Una vez me puse borracha, sola y sin querer, en un bar de la Juárez. Estaba dolida y cansada, pedí una copa de rosado y luego otra y otra y otra hasta que ay, joven, mejor ya solo traígame agüita. Cuando pedí la cuenta, el mesero me preguntó que si traía coche o si me pedía un taxi. No y no, le dije, muchas gracias. Aún podía andar derechito, aunque mi cerebro ya estaba en modo ahorro de energía, así que caminé hasta mi casa. Bajo el frío otoñal, en la madrugada, sola, borracha y vulnerable en una ciudad insegura de un país feminicida, caminé treinta minutos hasta mi casa. Lo hice mal, pero sigo viva.

¡Qué valiente!, me dijo una amiga cuando le conté. ¿Valiente? Nel, le dije, fui afortunada: ¡llegué sana y salva a mi hogar después de atravesar la boca del lobo! No es exageración. Según Amnistía Internacional, diez mujeres son asesinadas cada día en México (lo que nos convierte en el país con más feminicidios en América Latina) y yo –como cualquier otra mujer–, pude ser una de esa cifra aquel día. O cualquier otro, porque la violencia de género es sistémica y se presenta en cualquier momento y sin importar la condición de las víctimas. Auch. Duele.

Salgo sola a bares con frecuencia. Ya no me da pena, ya no siento que me ven como la Bridget Jones región 4 con fondo musical de “All By Myself” (y si sí pues qué se le va a hacer); pero sí sigo enfrentando mi miedo a la violencia.

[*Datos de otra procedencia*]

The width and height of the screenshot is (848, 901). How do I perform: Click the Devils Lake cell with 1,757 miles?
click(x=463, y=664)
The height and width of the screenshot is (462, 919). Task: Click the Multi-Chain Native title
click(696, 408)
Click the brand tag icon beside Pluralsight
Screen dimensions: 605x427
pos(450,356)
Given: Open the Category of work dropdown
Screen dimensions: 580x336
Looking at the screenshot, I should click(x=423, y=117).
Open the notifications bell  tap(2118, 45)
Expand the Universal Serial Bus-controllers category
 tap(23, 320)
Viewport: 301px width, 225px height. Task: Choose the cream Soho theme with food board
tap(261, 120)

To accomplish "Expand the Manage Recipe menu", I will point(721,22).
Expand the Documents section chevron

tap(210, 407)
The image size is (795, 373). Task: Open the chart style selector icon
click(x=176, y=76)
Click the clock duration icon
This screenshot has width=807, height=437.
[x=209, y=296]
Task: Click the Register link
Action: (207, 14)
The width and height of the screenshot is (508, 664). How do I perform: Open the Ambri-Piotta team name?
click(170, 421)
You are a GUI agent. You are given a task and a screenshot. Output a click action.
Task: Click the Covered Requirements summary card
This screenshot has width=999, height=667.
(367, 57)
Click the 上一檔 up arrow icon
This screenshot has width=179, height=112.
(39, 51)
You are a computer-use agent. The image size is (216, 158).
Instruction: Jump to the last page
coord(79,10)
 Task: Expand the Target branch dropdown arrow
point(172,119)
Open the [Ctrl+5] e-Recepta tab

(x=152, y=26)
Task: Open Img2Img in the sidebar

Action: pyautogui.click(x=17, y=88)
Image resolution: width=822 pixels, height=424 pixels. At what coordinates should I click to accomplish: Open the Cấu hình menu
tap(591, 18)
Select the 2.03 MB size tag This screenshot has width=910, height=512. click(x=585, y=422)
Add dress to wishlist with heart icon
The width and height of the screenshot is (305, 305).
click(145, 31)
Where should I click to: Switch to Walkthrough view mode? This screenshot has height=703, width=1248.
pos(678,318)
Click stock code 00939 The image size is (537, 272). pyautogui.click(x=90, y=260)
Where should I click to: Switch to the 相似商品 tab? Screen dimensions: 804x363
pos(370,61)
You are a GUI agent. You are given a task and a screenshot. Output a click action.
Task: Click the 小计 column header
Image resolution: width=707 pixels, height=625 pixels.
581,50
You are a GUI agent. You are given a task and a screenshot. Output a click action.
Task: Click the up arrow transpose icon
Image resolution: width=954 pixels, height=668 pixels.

Que me desaparecieran esa noche es quizá lo peor que me pudo haber pasado y también lo menos probable; pero que no me haya tocado ningún acoso fue casi una maravilla. Hace poco un bato que se me acercó para preguntarme una dirección me metió la mano debajo de la falda; otro se masturbó junto a mí en la barra de un bar; otro se encabronó porque le grité que se fuera a la mierda cuando me dijo guarradas y caminó pegadito a mí hasta que me metí a un Sanborns. Como estos ejemplos tengo muchos, míos y de mujeres cercanas y desconocidas. Lo peor es que no necesitamos andar solas y en la noche para exponernos a estas agresiones; igual suceden cuando vamos en grupo a barea la escuela, el trabajo, al parque.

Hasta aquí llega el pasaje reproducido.